RE: Regarding Miami University Greek Life edit

Mr. Crawford. Please do not revert my changes to Miami University's page. The information there is accurate (I teach there). As far as "neutral pov," the information currently there is all praise. How is that Neutral? Unless you can prove my addition to be inaccurate, leave it alone. I'll re-add it every time. —Preceding unsigned comment added by Ehritzaa (talkcontribs) 00:46, 16 October 2010 (UTC)Reply

You must have me confused with another editor; I have no idea what you're talking about. I made no such reversion to the Miami University artlcle. Please see the edit history of the article for the proof.  BC  talk to me 04:26, 16 October 2010 (UTC)Reply
I was the one who reverted your edits, Ehritzaa, not Brian. The reason I removed your edits:
  • Per MOS:OPED, your edits give a slant against the actions of the sororities. For example, one of your sentences reads, "More disturbing, and controversial is the shameful behavior of Alpha Xi Delta...". The words disturbing, controversial, and shameful all put a spin on events and give an opinion. Wikipedia, per WP:NPOV, should strive to give an as neutral telling of facts as possible, and it should strive to be a neutral encyclopedic source that doesn't need to spin things. You don't need to tell people that the behavior was shameful– the facts should already lead you to that. I think we can all agree that almost urinating on historical artifacts is shameful, so we should let the readers draw that for themselves.
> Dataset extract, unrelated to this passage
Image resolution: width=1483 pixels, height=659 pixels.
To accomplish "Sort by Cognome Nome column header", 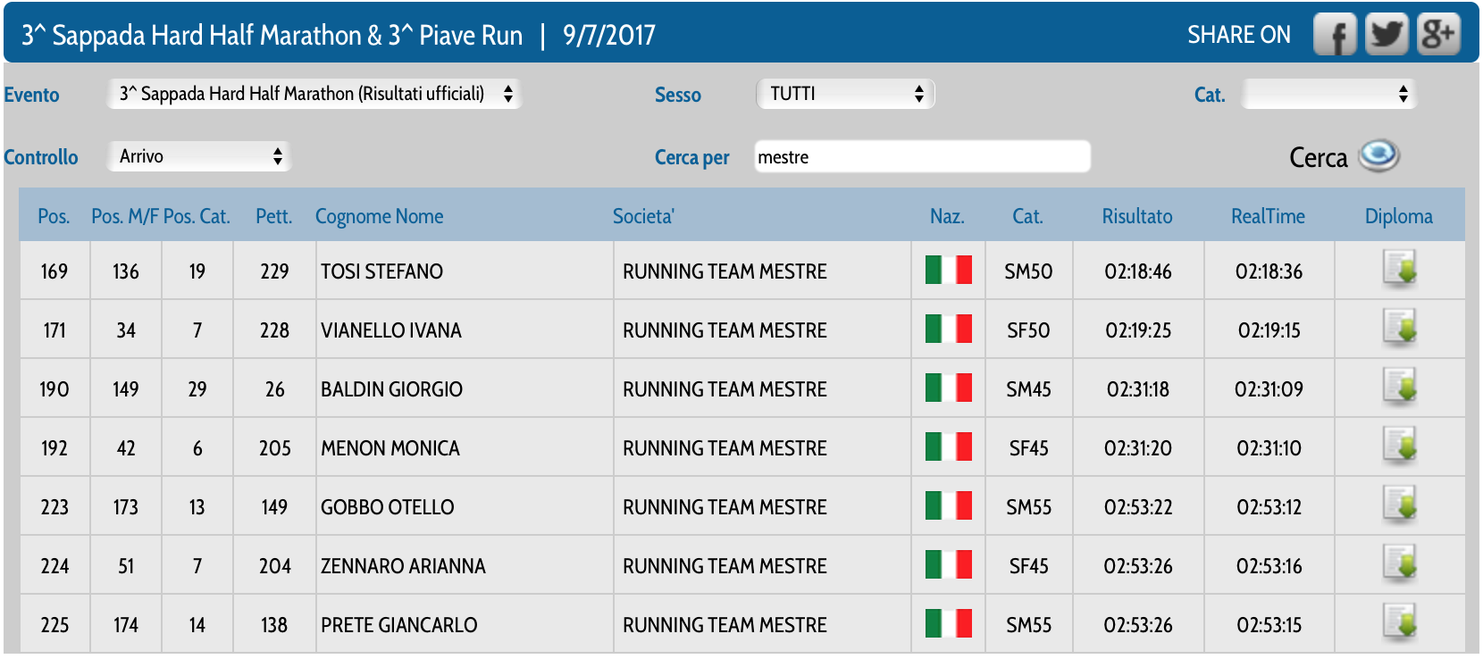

  • Wikipedia articles should not slant towards recent events (the essay found at WP:RECENTISM gives a good summation of this). Though their behavior was disgusting, the edits do not deserve their own section when we're talking about the history of a two hundred year institution. Instead, there should be a section that talks about the overall behavioral problems the Greek community has faced, not just incidents from the past couple years, and the section should give notes on how the administration has reacted to these problems. It's important that we should the issue from all sides and make sure that it's completely covered in all directions.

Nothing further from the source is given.